===== MATERIAL SHOWN
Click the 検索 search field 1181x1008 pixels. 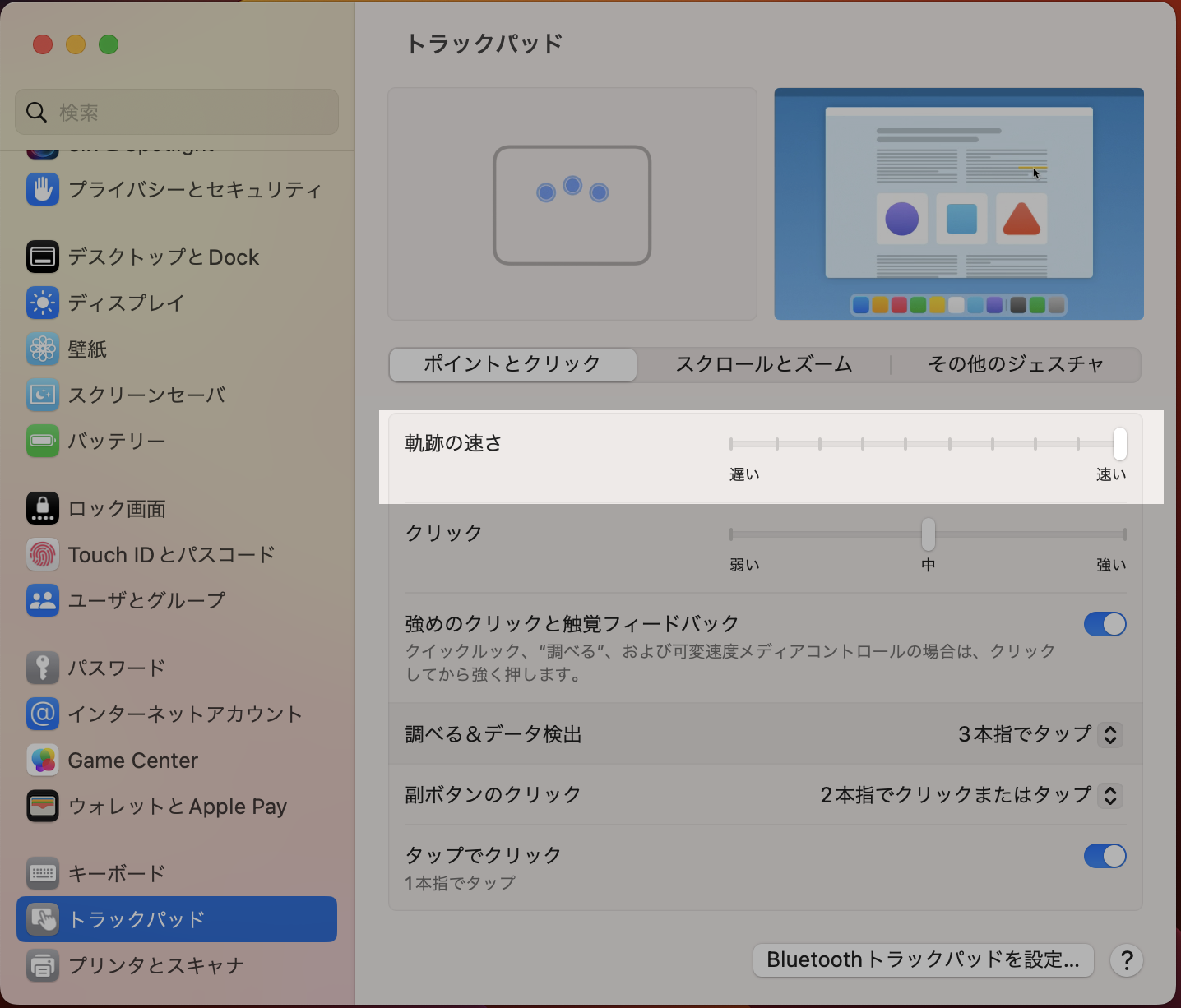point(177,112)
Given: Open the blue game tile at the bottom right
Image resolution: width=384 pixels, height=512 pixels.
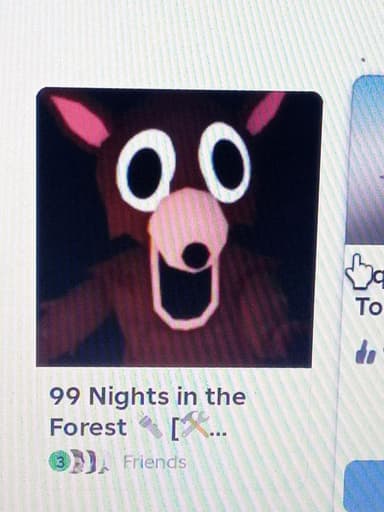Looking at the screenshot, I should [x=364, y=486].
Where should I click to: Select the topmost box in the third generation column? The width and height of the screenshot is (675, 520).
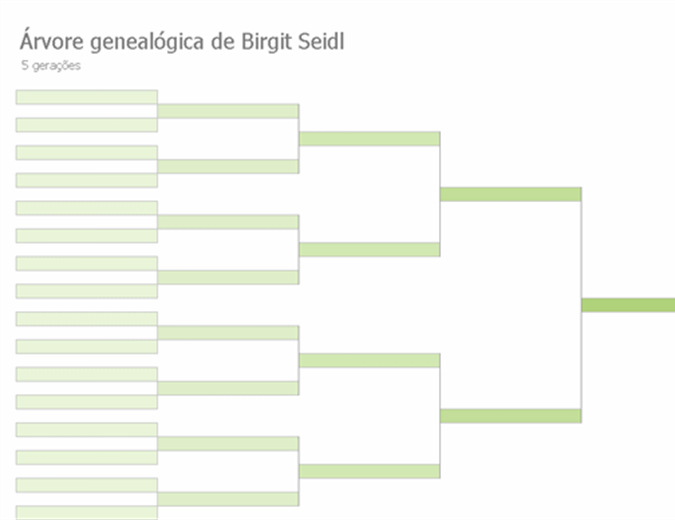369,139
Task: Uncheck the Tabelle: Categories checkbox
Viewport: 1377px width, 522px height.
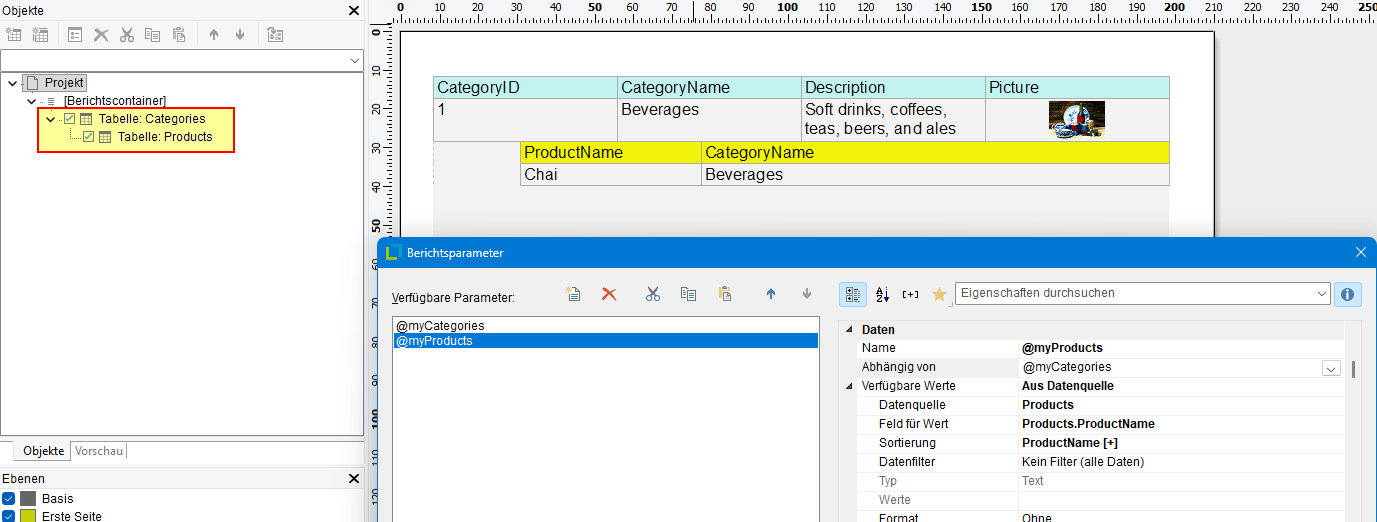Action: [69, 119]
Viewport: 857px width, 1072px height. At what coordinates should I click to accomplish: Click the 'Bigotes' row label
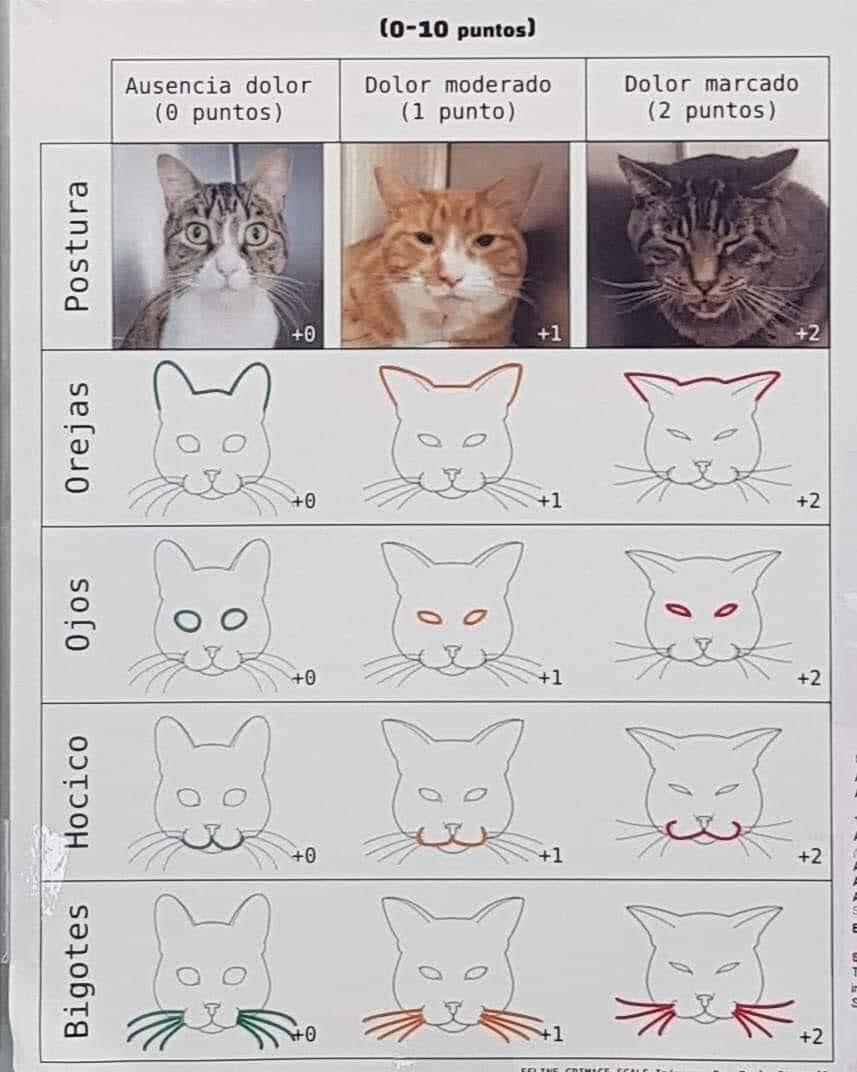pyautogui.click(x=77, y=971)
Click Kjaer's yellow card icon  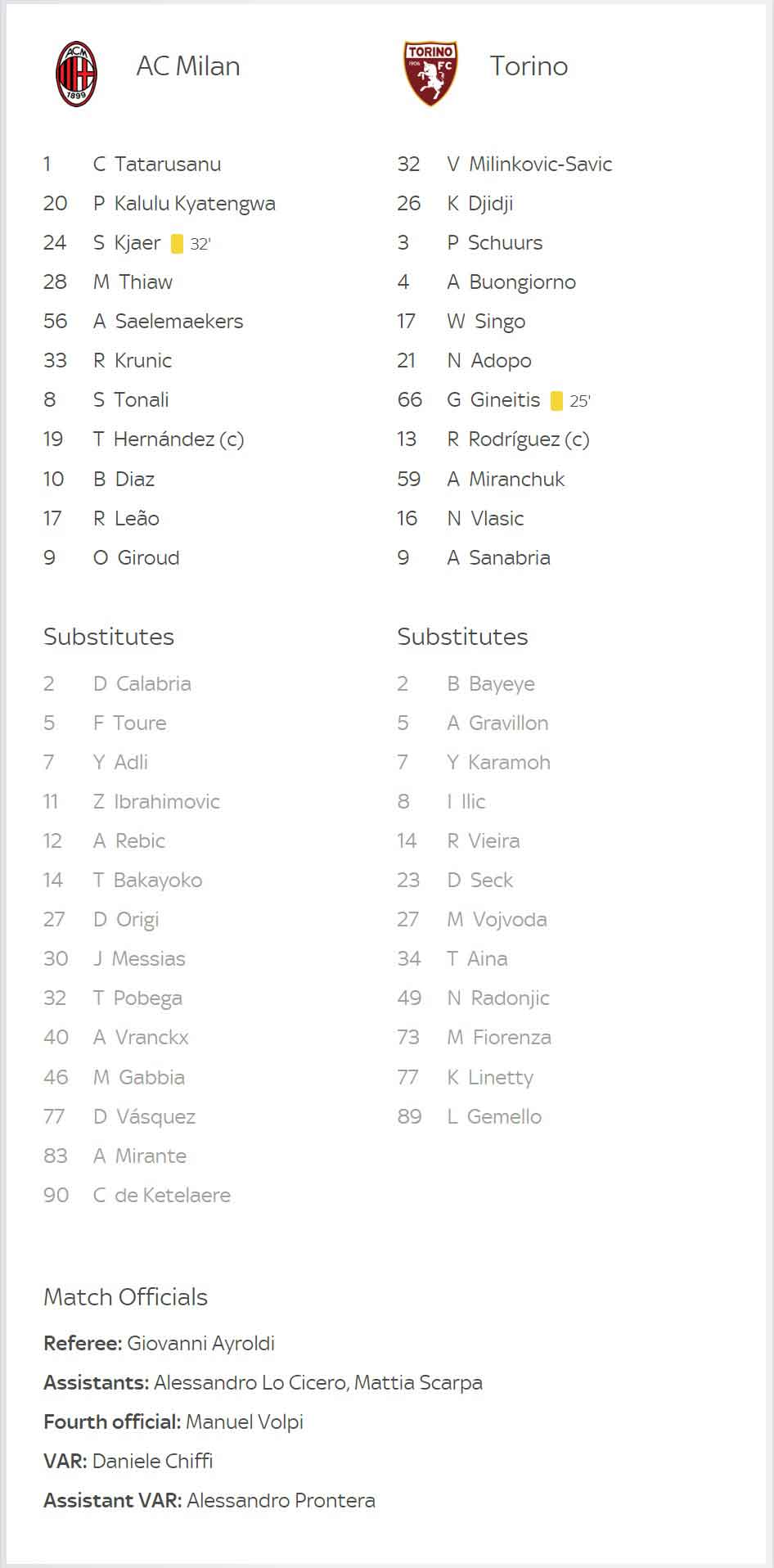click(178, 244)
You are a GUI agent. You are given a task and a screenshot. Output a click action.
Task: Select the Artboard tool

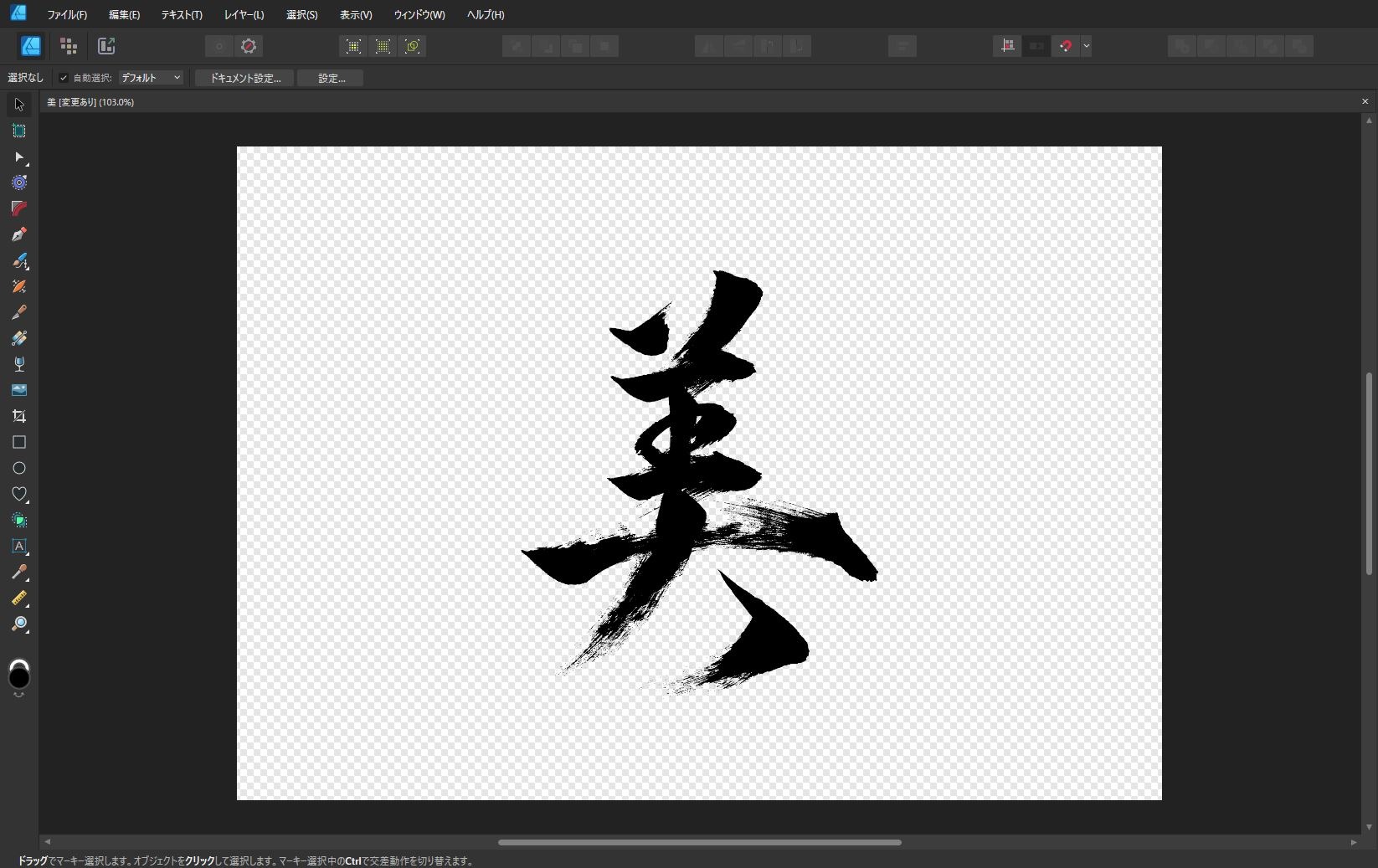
==========
ASSIGNMENT
From the line containing "You are a GUI" down to the last line of the data above, transcribe exactly those lines and no others; omit the pictures.

ANSWER BOX
You are a GUI agent. You are given a task and a screenshot. Output a click action.
Task: Select the Artboard tool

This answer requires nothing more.